Jones also acknowledged that during his recent tenure, under former City Manager Julio Avael, he didn't enforce Key West's sign rules and regulations.
"I'm probably personally responsible for a lot of these signs," Jones told the crowd. "We wanted it to look like a historic seaport. I didn't give a hoot then about the code. We didn't enforce any rules at that time.
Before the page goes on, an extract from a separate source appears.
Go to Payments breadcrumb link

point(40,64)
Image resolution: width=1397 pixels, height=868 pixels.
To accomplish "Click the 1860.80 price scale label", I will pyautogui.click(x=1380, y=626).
They can't do anything to me now because I'm retired."
The bight board, which manages the seaport on behalf of the City Commission, should do everything it can to help the charters increase revenue, he added.
"You don't want to look like Duval Street, do you?" Jones asked, drawing a round of applause from the sparse audience.
HARC is a great group, he said, calling it the "sign board."
"But they don't know how to run a seaport," said Jones.
"You know how to run a seaport," he said, addressing the captains.
Rudy Molinet, a real estate agent who chairs HARC, pointed out several times that the new policy was created by the bight board, not HARC, which simply approved it.
HARC merely enforces the city's guidelines, which impose strict rules in any Key West historic district.
The bight board applied for HARC approval this year, just as any property manager or owner does.
The captains at the meeting were even-keeled, but other fishermen have more vociferously complained. They have said the city's property manager is behind the decisions about signs and code enforcement at the bight, to Key West's peril.
At one point Wednesday, Craig compared the bight board to the owners of a "shopping center," drawing raised eyebrows.
"A bad choice of words," said Molinet.